Page excerpt:
============
On Monday, Father Matthew Van Smoorenburg felt like a proud father at Thanksgiving.

As St. Brendan the Navigator Catholic Church gathered in person for mass for the first time in more than two months, the senior priest of the South Forsyth church relished seeing church members together again.

“It felt like everybody was home,” Fr. Van Smoorenburg said. “They call us father, and that’s because our role is a fatherly role. I’m sure a father on Thanksgiving feels great when everybody’s home for the Thanksgiving dinner, right? You’re glad to see everybody there. You’re happy to see them safe and healthy.”

The church off Shiloh Road in South Forsyth was one of the very first in the area to resume regular in-person worship services after months of connecting virtually during the novel coronavirus pandemic.

Fr. Matthew Van Smoorenburg conducts mass at St. Brendan the Navigator Catholic Church on Monday, May 26, 2020. (Photo courtesy St. Brendan the Navigator Catholic Church)

A few weeks after Gov. Brian Kemp signaled churches could resume in-person services, several in Forsyth County are starting to finally announce their plans to gather again. 

This Sunday will be the first that Parkway Presbyterian Church gathers in person, with measures to comply with social distancing guidelines. First Redeemer Church released its “regathering plan,” with additional services and several safety measures in place to resume in-person services June 7. Mountain Lake Church unveiled a phased approach to resuming regular services in August. 

Georgia churches were never officially ordered to temporarily stop in-person services, but Gov. Brian Kemp urged them to, and they complied. 

St. Brendan followed orders from the Roman Catholic Archdiocese of Atlanta on March 16 for all member churches to suspend in-person masses. 

The church quickly transitioned to virtual religious services and had parishioners within their ministry teams make phone calls to stay connected.

“You do what you could,” Fr. Van Smoorenburg said. “And that’s what you had to be happy with.”

About a month later, Kemp gave places of worship the OK to resume in-person services with restrictions. Most hesitated to do so; they needed more time to think through how to implement all the proper safety measures.
============
Work request 1: In the article about St. Brendan's return to in-person mass, on what date did the Roman Catholic Archdiocese of Atlanta order its member churches to suspend in-person masses?
Work request 2: Copy the article about St. Brendan's return to in-person mass from "As St. Brendan" up to and including "members together again.", swapping "senior priest" for "lead pastor".

Recorded data:
============
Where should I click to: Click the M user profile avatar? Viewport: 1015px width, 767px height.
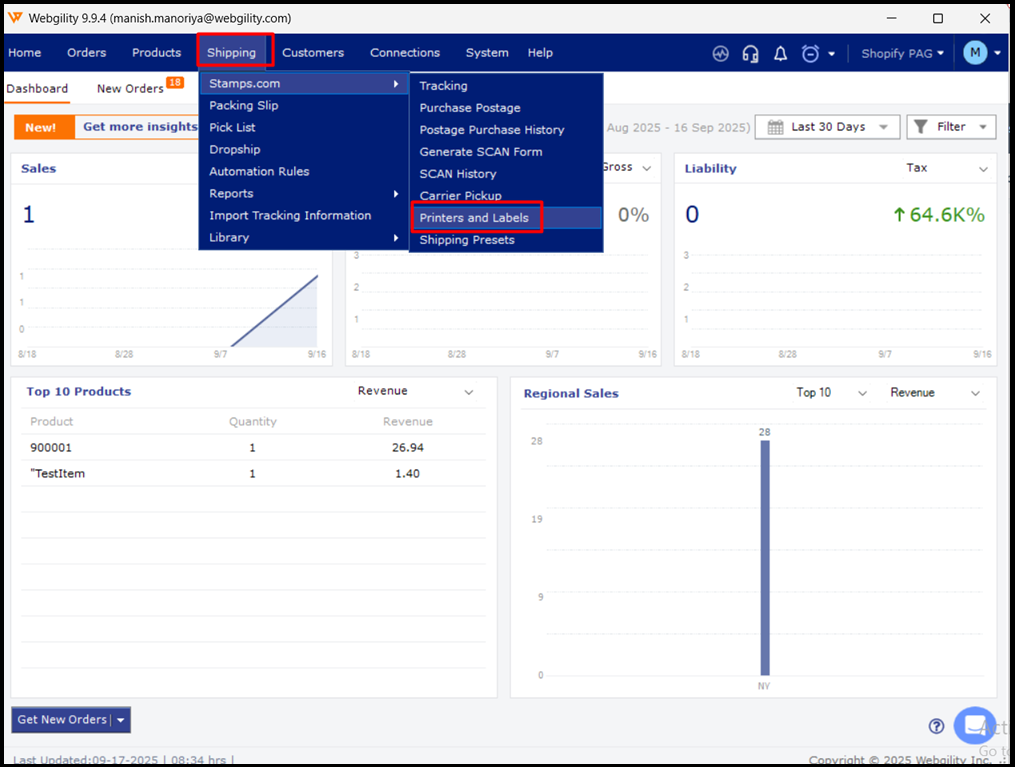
============
Response 1: March 16

Response 2:
As St. Brendan the Navigator Catholic Church gathered in person for mass for the first time in more than two months, the lead pastor of the South Forsyth church relished seeing church members together again.